▶ [抜粋記事]
:::

全日病ニュース

全日病ニュース

ホーム全日病ニュース第814回/2014年12月1日号AMAT(災害時医療支援活動班)について...

報告/全日病の災害時医療支援活動―AMAT(災害時医療支援活動班)について:
各支部にAMAT活動の拠点病院。会員病院にAMAT編成を要請

報告/全日病の災害時医療支援活動―AMAT(災害時医療支援活動班)について:各支部にAMAT活動の拠点病院。会員病院にAMAT編成を要請

▲10月25日のHOSPEX公開セミナーでAMATに関する講演の座長を務める加納委員長(手前)。
講師は救急・防災委員会AMAT研修WGの布施明氏(日本医科大学付属病院高度救命救急センター)

報告/全日病の災害時医療支援活動―AMAT(災害時医療支援活動班)について:
各支部にAMAT活動の拠点病院。
会員病院にAMAT編成を要請

東日本大震災での活動を踏まえ、災害医療支援活動体制の見直しを図る

救急・防災委員会委員長 加納繁照 

 

報告/全日病の災害時医療支援活動―AMAT(災害時医療支援活動班)について:各支部にAMAT活動の拠点病院。会員病院にAMAT編成を要請

▲AMATの推奨ユニフォーム
(ベストとヘルメット=写真)は
AMAT研修で支給される

東日本大震災は、これまでに経験したことのない広域かつ巨大な複合連鎖災害であり、まさに未曾有の連鎖災害であった。それでも、この震災では、災害拠点病院に、当初よりDMATを含む多くの人材や物資が提供されたが、一方で、被災した民間病院に対する支援は十分に行き届かなかったのも事実である。

:::

[コレクションから抜粋した記録]
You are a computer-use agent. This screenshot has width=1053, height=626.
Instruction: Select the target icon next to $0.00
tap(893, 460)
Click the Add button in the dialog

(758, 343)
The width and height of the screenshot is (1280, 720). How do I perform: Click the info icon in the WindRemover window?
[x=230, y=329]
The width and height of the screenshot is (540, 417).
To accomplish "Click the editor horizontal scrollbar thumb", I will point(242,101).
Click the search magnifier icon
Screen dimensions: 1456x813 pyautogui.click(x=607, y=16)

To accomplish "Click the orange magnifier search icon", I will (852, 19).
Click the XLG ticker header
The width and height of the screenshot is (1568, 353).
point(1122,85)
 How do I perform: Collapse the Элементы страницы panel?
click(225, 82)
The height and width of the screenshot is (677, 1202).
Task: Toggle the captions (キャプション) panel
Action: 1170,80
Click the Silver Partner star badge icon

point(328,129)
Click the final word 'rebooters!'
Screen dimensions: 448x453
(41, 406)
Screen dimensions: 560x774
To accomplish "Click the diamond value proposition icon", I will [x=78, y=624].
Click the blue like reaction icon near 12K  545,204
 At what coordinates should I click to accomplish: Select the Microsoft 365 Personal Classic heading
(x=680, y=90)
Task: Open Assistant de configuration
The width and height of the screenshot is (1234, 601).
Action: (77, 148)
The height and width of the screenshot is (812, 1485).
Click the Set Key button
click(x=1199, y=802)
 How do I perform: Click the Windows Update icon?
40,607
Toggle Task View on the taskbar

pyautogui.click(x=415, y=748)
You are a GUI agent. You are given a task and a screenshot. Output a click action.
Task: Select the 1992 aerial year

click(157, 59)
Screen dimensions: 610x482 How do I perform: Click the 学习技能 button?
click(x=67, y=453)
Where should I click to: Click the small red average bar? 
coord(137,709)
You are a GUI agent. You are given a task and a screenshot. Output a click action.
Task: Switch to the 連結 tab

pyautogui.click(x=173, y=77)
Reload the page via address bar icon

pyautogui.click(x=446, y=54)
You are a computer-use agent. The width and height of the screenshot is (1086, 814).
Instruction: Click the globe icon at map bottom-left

:::

▶ [課題内容]
AMATに関する記事について、次の問いに答えてください。
(a) 10月25日のHOSPEX公開セミナーで、加納委員長はどんな役を務めたか。
(b) AMATの推奨ユニフォームはどこで支給されるか。
(c) 東日本大震災で支援が十分に行き届かなかったのはどこか。
この資料は記事とは別個のものです。

▶ [解答]
(a) AMATに関する講演の座長。
(b) AMAT研修。
(c) 被災した民間病院。